Bacteria are often the ideal machines in industry. The inputs they require are cheap substances such as amino acids and sugar, and their outputs are valuable products such as bioplastics.
The production processes involved are cheap and in many cases sustainable. But these bacteria were not of course designed for our convenience but formed by natural selection. So they can be made even more efficient for our purposes.
One method that does not seem an obvious choice, however, is randomly removing pieces of DNA. Yet that is exactly what Wageningen UR microbiologists did with the Pseudomonas putida bacterium. And successfully, too. The bacterium turned out to be perfectly able to manage without 7 percent of its genetic material. The researchers will be publishing an article on their technique in a forthcoming edition of Environmental Microbiology.
Bacteria can easily do without many genes because they are not essential or only under specific circumstances', says Audrey Leprince, researcher at the Laboratory of Systems and Synthetic Biology. A reduced genome of this kind makes the bacterium more stable, more predictable and more efficient.' The perfect chassis' for designing an industrially serviceable bacterium.
Fast and cheap
Leprince streamlined the genome by removing parts of it at random. To do this she first introduced a target sequence in two randomly selected places. Then she forced the bacterium to make a recombination enzyme that cuts the DNA in the target sequences and glues the loose ends together. As long as no essential gene is missing, the bacterium survives. Leprince then identified the genes that had been removed and started on another round of reduction.

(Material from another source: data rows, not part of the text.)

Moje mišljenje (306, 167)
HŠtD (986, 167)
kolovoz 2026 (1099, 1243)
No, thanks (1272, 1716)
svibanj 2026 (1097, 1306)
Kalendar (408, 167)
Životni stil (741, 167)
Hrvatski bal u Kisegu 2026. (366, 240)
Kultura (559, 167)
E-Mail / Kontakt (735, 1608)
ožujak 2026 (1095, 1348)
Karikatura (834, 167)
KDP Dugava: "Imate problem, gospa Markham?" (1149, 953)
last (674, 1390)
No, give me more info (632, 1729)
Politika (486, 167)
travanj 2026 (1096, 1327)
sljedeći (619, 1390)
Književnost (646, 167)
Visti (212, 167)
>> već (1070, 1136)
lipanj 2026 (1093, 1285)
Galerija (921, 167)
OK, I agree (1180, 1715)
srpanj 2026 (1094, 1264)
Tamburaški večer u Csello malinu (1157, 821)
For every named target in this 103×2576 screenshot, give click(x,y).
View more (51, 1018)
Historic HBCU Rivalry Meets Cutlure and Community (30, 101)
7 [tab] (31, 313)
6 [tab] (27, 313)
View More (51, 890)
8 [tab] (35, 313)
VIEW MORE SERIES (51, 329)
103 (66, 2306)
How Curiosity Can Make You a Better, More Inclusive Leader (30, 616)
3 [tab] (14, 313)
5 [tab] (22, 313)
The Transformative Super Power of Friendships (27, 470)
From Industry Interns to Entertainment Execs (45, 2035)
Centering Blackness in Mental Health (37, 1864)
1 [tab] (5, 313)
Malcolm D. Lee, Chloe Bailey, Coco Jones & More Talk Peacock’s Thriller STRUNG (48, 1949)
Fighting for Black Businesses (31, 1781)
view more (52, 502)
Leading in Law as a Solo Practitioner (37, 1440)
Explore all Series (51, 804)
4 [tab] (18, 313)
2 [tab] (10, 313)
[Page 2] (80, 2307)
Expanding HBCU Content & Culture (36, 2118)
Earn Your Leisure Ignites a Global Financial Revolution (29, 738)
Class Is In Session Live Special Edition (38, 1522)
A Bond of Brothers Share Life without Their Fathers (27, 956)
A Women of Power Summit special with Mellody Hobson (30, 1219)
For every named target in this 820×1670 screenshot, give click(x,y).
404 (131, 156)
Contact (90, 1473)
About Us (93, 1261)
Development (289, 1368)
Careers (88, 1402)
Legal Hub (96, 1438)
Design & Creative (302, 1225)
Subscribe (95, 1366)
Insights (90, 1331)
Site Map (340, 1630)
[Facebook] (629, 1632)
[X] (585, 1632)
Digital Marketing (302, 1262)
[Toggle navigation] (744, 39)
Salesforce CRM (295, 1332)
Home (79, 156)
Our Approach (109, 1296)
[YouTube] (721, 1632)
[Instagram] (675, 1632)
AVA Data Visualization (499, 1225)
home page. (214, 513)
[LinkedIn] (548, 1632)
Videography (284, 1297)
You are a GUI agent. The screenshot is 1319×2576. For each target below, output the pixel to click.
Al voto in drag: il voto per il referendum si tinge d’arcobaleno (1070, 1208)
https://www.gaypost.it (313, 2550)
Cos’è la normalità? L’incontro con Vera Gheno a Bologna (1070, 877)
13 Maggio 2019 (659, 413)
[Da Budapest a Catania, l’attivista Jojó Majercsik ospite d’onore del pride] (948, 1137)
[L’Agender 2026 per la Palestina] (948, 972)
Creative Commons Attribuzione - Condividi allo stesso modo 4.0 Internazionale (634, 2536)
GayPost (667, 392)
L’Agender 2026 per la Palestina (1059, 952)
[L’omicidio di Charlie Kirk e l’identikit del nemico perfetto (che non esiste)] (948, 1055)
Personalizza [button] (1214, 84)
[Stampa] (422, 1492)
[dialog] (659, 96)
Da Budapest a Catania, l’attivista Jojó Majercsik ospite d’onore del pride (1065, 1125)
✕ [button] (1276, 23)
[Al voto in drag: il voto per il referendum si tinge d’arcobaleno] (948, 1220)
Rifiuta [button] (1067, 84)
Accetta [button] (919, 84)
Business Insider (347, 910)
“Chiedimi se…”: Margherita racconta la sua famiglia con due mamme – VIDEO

Of course, the big question is: how far can we go?' says Leprince. She does the sums: there are about 5,400 genes in the bacterium. Of these, about 1,500 are essential and then there are some genes related to growing conditions. Ultimately, I think we can wipe out at least half of the genome. Why not?'
The advantage of the method is its speed and relatively low cost. Other methods demand prior knowledge of the sequence in order to remove specific pieces of it. Leprince thinks her method can therefore be used straightaway in other bacteria. What is more, it helps scientists gain insight into the way the bacterium works. After all, it reveals which genes are essential and when.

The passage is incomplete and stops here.